Said Android app is of course malicious, though it appears to be a session token generator for the bank.
Once up and running, the rogue app will intercept genuine SMS messages sent from the real bank to the customer as part of the normal two factor authentication process. This allows the criminals to get not only the user’s login credentials from the fake banking website, but the session tokens too.
Tim ‘TK’ Keanini, CTO at Lancope, thinks such a method of attack could prove highly lucrative because many smartphone owners are unaware of the security implications surrounding their devices:
“This sort of attack is more evolutionary than revolutionary. This is the co-evolution of the defenders raising the bar in one area and the attackers having to modify their tactics to another. This tiny configuration change represents a larger more known strategy by the attacker which is to get ‘in the middle’ of the communication. This is just another way for them to place themselves in the middle where they can gain an advantageous position in the communication channels.
I think most users will fall victim because targeting Smartphones is relatively new and most users consider it to be safe and secure. Attackers will continue to try every access vector to the Smartphone because having a footprint on the Smartphone has many advantages to their attack campaign.
Users need to get much more paranoid about downloads and the general security of their Smartphone.
Early detection is beneficial, but this type of DNS attack is very difficult to detect without the right telemetry. These traffic patterns are incredibly anomalous but the attackers know that no-one is monitoring for this anomaly and thus getting away with it.
This is the reason why it is so effective.”
Keanini also says that mitigation of this type of banking fraud is relatively easy to implement, placing the emphasis on service providers:
“If service providers or organizations monitored the DNS traffic and, through anomaly detection algorithms, detect that certain machines were not using the configured DNS servers, the attack could be detected at its onset, no matter what country was being targeted.”
Michael Sutton, VP of security research, Zscaler, says that the attack, dubbed “Emmental” after the notoriously holey Swiss cheese, highlights issues surrounding the permissions granted to apps:
“This attack highlights a concern that we expressed when revealing recent statistics derived from statically analyzing 75,000 Android apps.
In that research we noted that of apps which request SMS access, 28% request ‘Read SMS’ access. This is a high risk permission to grant as any app with these privileges can read all incoming SMS content as there is no way to restrict a given SMS message to a specific application. Keep in mind that these are stats from the official Google Play store. An attacker wouldn’t even need to sneak a malicious app into Google Play, but could simply market a seemingly legitimate application in the Google Play store but include Read SMS permissions and have a Trojan Horse capable of intercepting two factor authentication schemes leveraging SMS.
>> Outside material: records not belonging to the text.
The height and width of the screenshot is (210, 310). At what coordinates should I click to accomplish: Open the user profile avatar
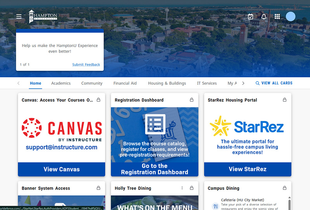click(291, 17)
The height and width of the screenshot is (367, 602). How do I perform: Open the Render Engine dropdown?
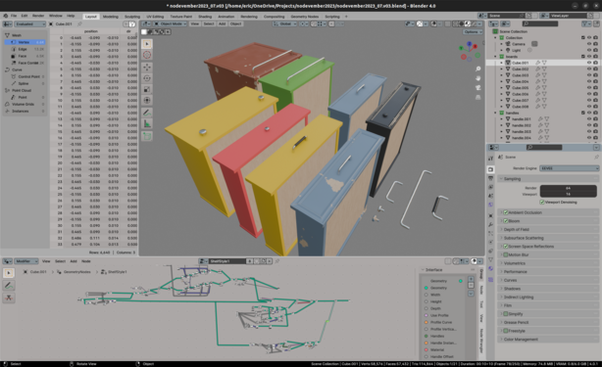click(569, 168)
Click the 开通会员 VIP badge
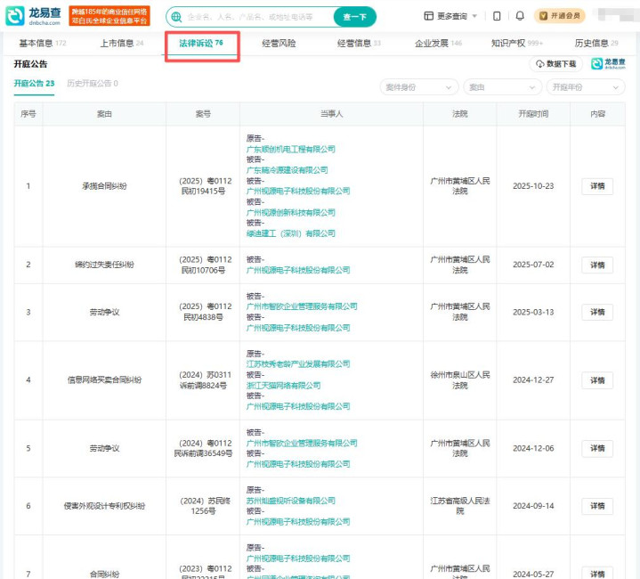The height and width of the screenshot is (579, 640). coord(560,16)
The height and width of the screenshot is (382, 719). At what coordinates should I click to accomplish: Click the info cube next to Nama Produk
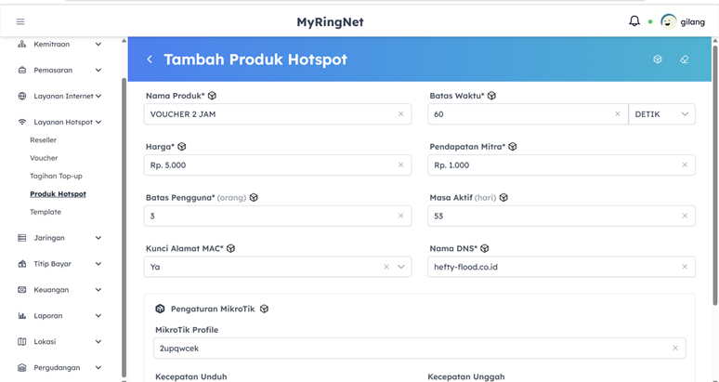[x=213, y=96]
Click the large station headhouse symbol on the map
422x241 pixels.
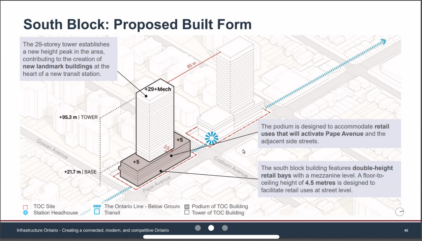pyautogui.click(x=212, y=138)
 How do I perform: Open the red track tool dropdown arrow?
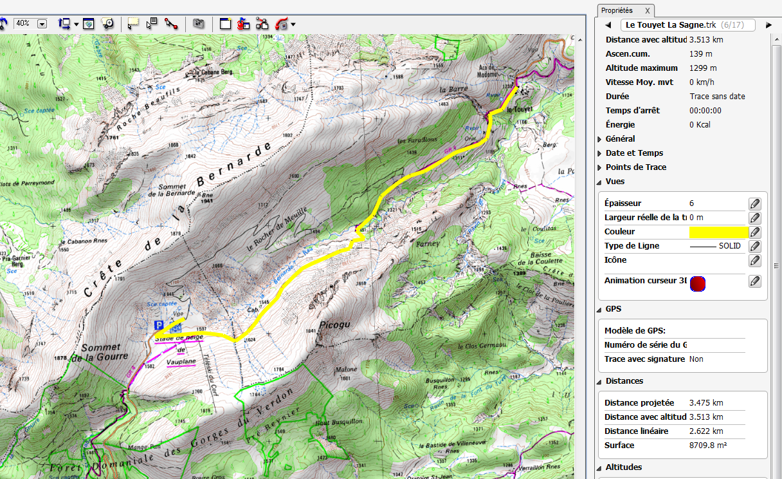point(293,24)

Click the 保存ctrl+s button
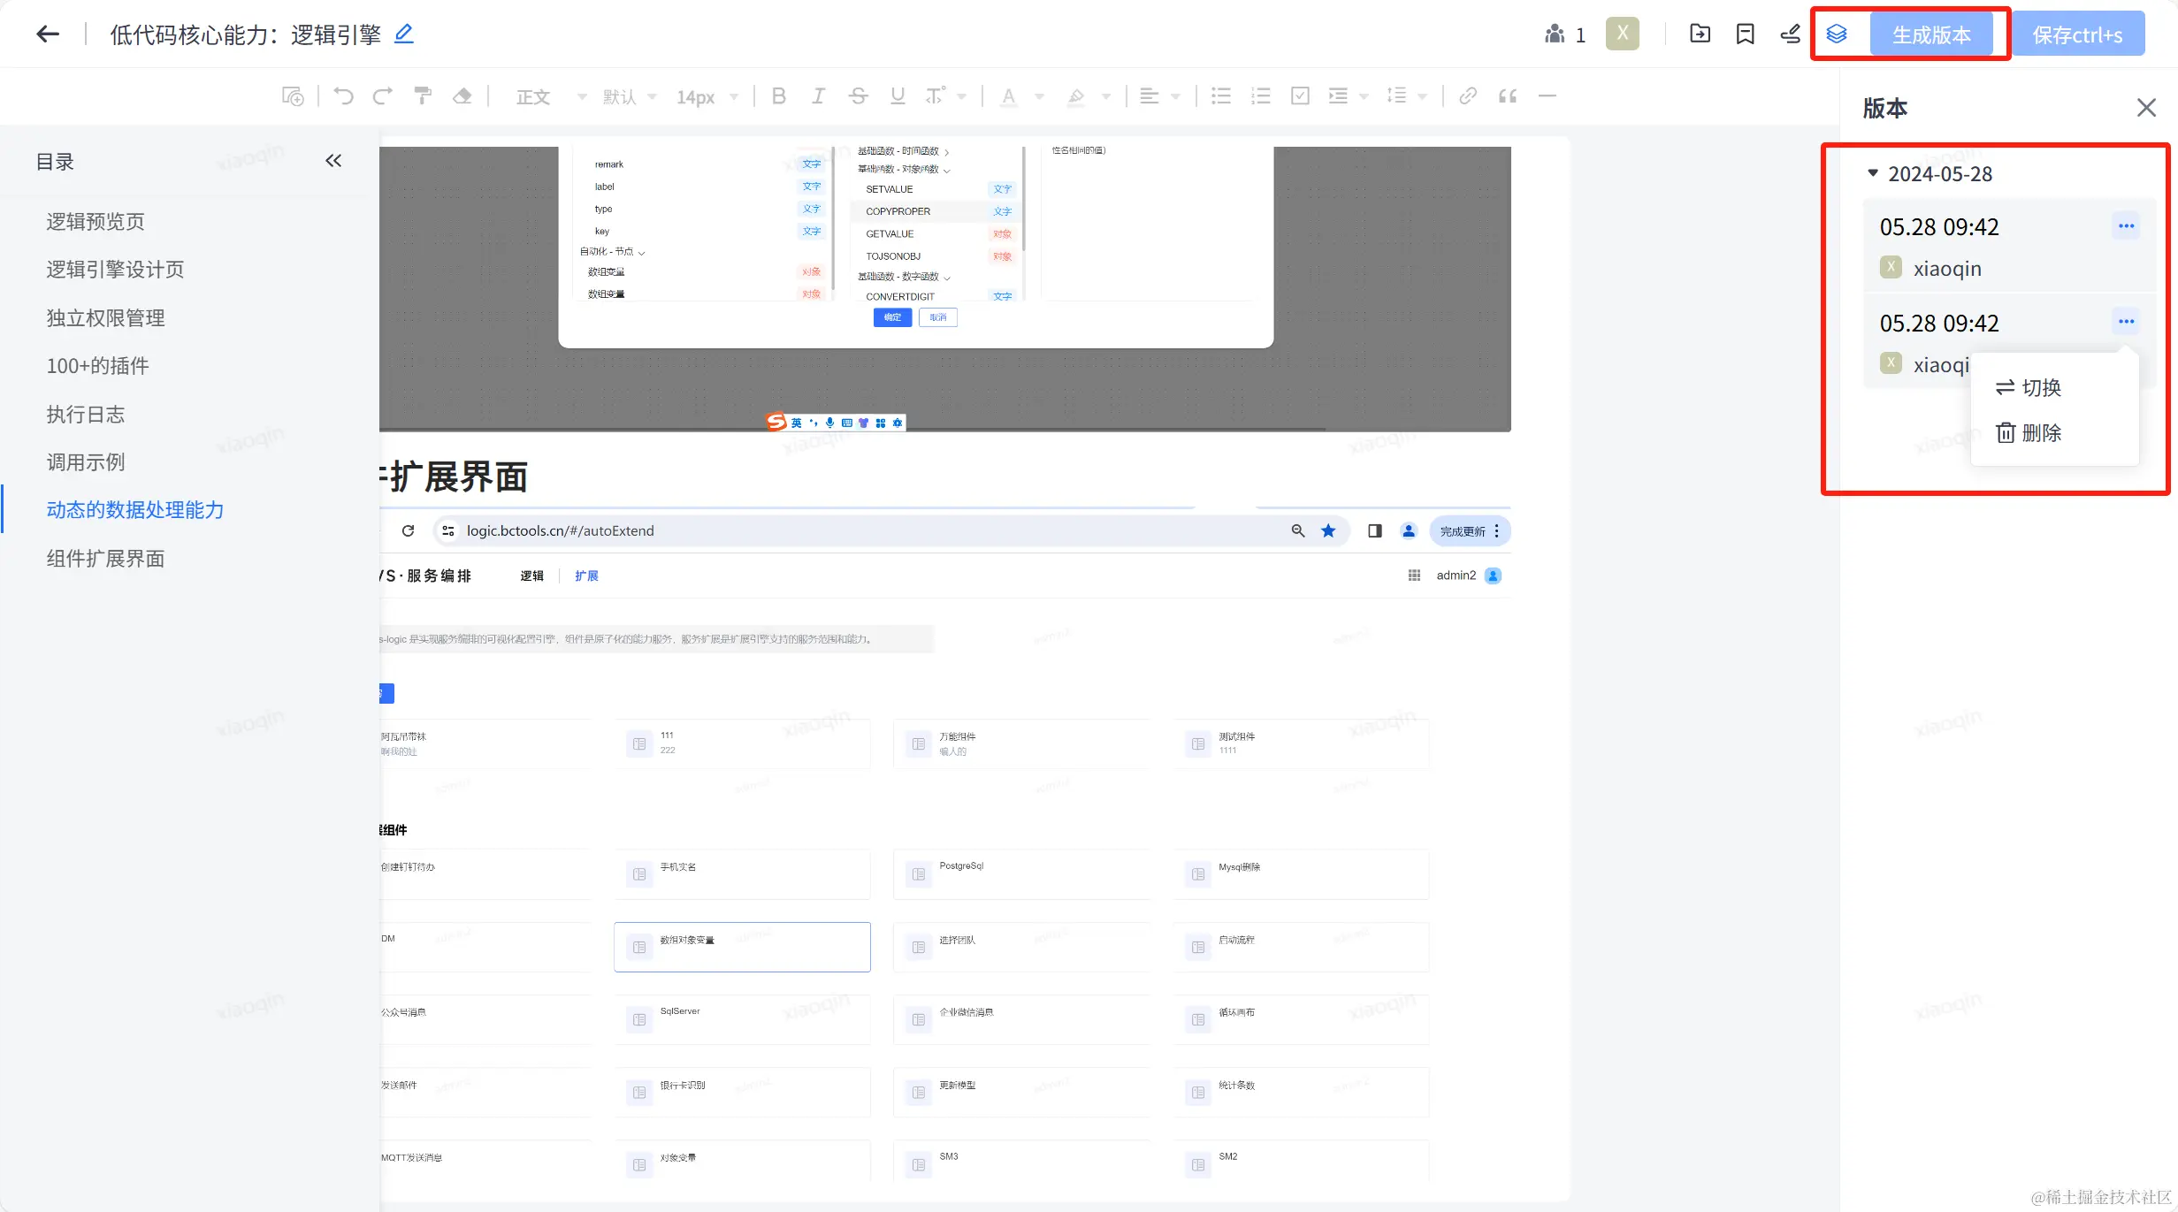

iOS does not allow Read SMS permissions for apps. While this limits the capability of apps, as can be seen, it also prevents a potentially serious security threat. Now that malware authors are leveraging such permissions to defeat two factor authentication schemes, Google will have to re-think allowing this level of access.
We have seen that users are all too willing to install apps on smartphones without scrutinizing requested permissions. This is especially the case for Android’s ‘all-or-none’ permission model where users cannot install an app unless all permissions are accepted up front. This differs from Apple’s model whereby an application can first be installed and individual permissions allowed or denied as they are needed, without impacting the overall application.
It should also be noted that in this particular attack, because the Android application is using a legitimate permission – reading SMS messages – this application could just as easily be delivered from the official Google Play store as it isn’t exhibiting clearly malicious behaviour and is unlikely to be rejected during the approval process.”
Sutton also echoes my view, namely that user awareness is key, not only in terms of publicising this particular type of attack, but also in terms of educating smartphone users about app permissions and the potential problems associated with not checking them:
“Awareness is key in alerting users to the threat of an attack such as this, but unfortunately, users will remain the weak link in the security chain regardless of the attention that this attack receives.
Google is in the best position to break this attack by restricting/preventing apps from accessing SMS content.”